IBFI as a project has been implemented in select districts in India, Nepal, and Bangladesh.


What is the status of flood insurance in developed countries? In the US, it is a general feeling among homeowners that they do not need flood insurance. Reports indicated that only about 5% to 15% of homeowners have it, even though 99% of the counties in the U.S. are impacted by flooding. Also, there is an element of ignorance among homeowners, who believe they are already covered for flood damage by their homeowners’ policy. Without flood insurance, one could face a major financial disaster if his or her home gets hit by a flood.

A flood insurance policy in the US covers an insured’s house and his belongings for flood-related damage. It is separate from a homeowners insurance policy, which usually does not cover flood damage from problems like hurricanes and torrential rain. Flood insurance can cover events like storm surges, inland flooding, such as rivers and streams overflowing during a storm and flash floods.
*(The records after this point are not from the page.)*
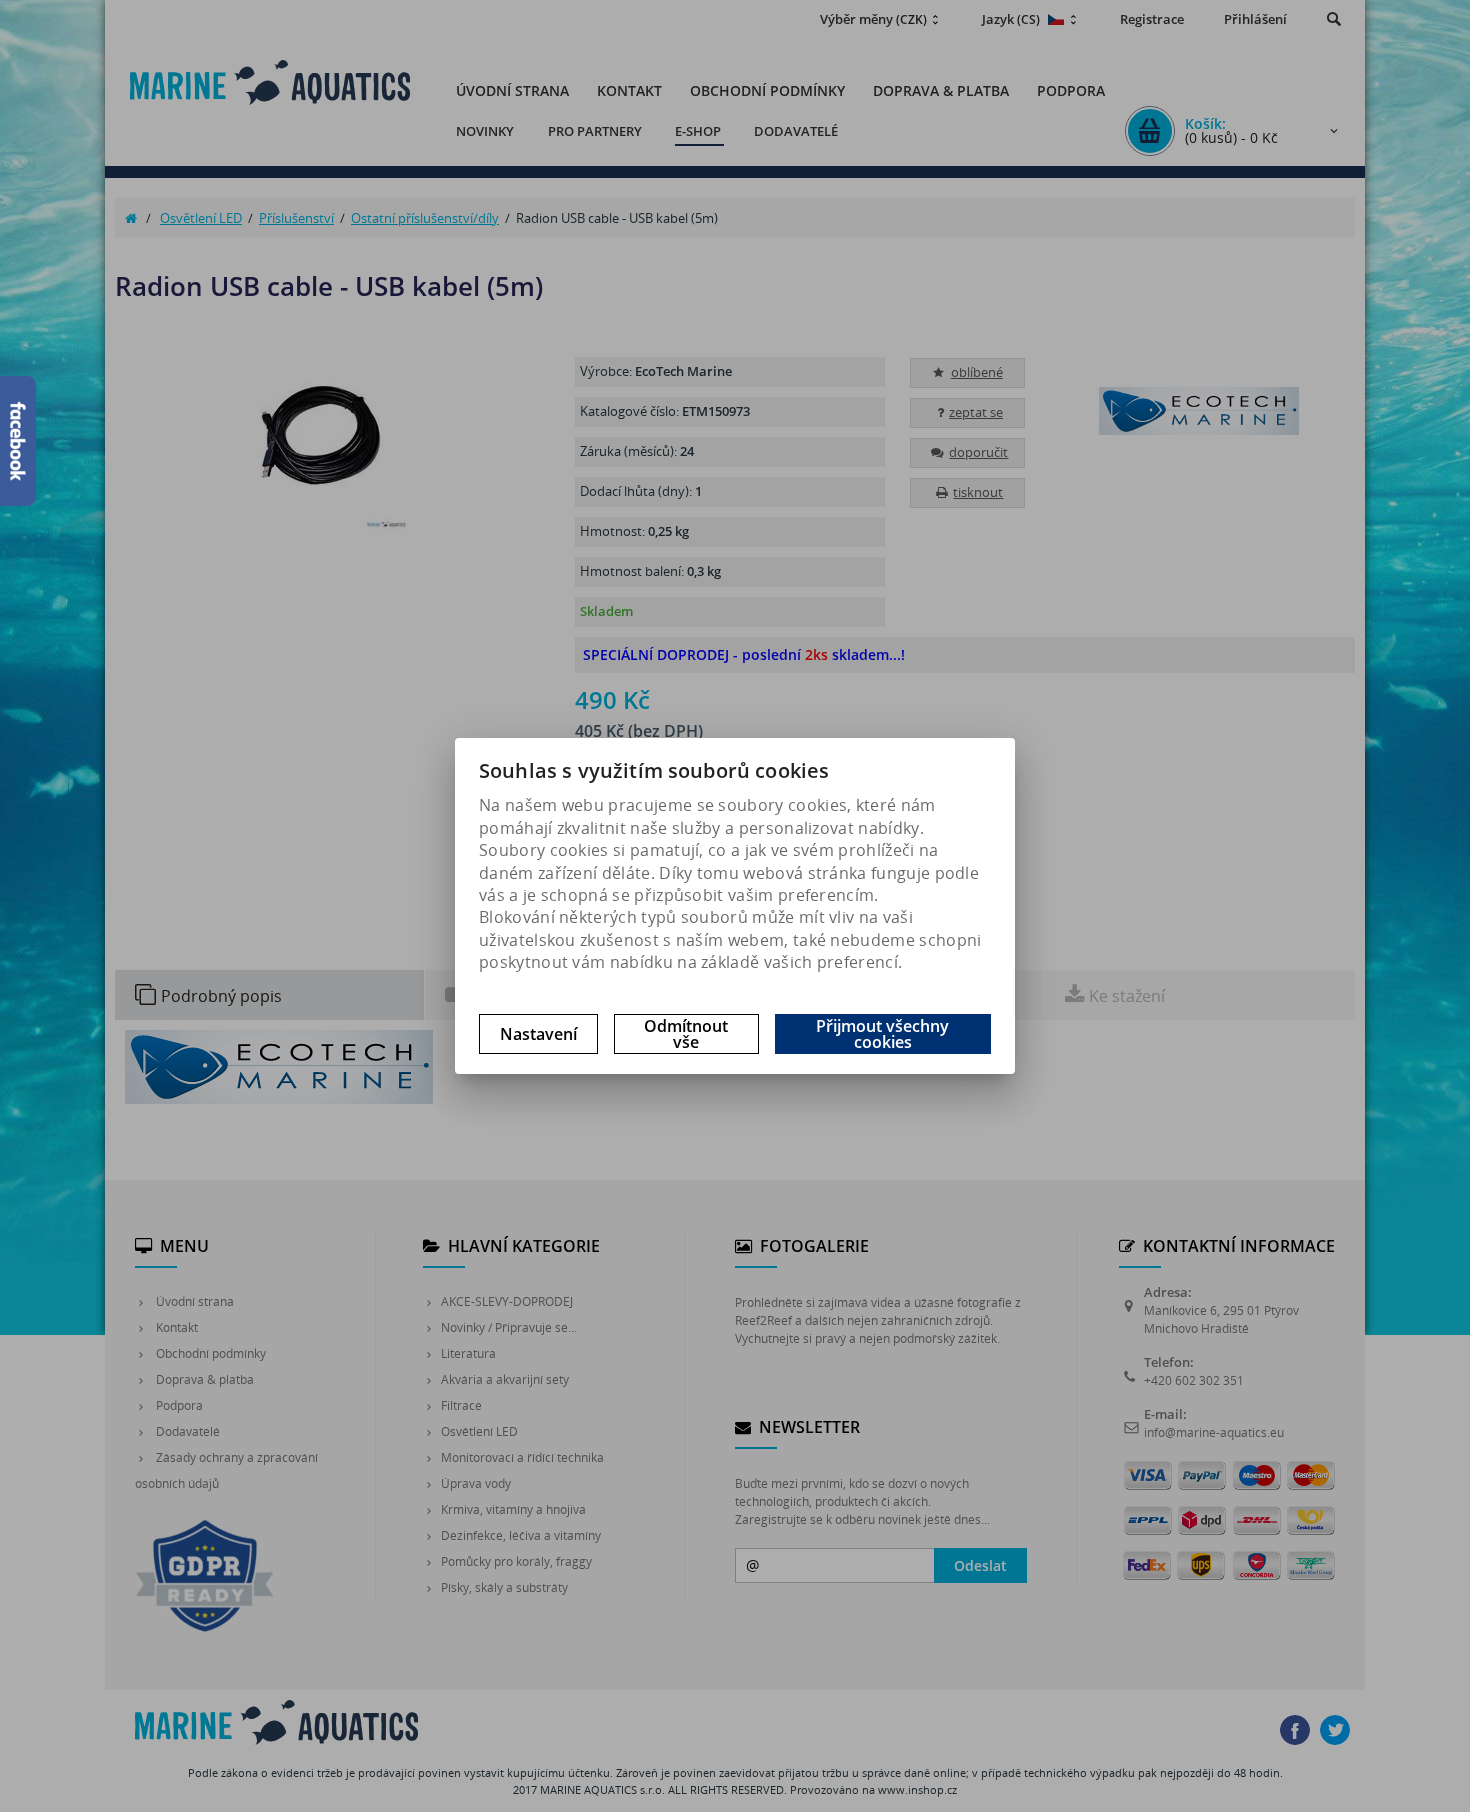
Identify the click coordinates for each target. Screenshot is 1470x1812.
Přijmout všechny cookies (882, 1034)
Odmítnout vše (686, 1034)
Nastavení (538, 1034)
Normally, a flood insurance policy Has 2 parts – dwelling and contents. One can purchase a building-only policy, a contents-only policy or both.


On the other hand, in Germany, the insurance industry has the wherewithal to insure almost every building in the country against flooding. It wants to do this through the private sector, based on its own regulations and its own risk assessments and price calculations. Homeowners in the country are free to decide whether or not they want to take out insurance. The industry, however, believes that the state should take care of the appropriate preventative measures but that it should not open the coffers after each flood and use taxpayer money to provide financial support for the uninsured.

Insurance density for natural hazards throughout Germany is at under 50% against insurance density in the new business, which stands at 70% and higher.

It is an established fact that homeowners in the country remain underinsured against extreme weather events. About 2 years ago, devastating summer floods killed more than 180 people in western Germany, but only 52% of houses in the country are covered by a natural hazards’ insurance. Horst Nussbaumer of at insurer Zurich, says: “People were quick to forget extreme weather events, a phenomenon that I call ‘flood dementia’.

However, these floods were the most serious natural disaster in the country for the insurance industry, which paid out 6.7 billion of the 8.4 billion euros in total damage for property insurance. The government also spent billions on support payments, thus compensating for the fact that many of those affected were not insured. Several German states have called for compulsory natural hazard insurance. Insurance companies, however, insist that the Government must do more to prevent floods and adapt to climate change more generally.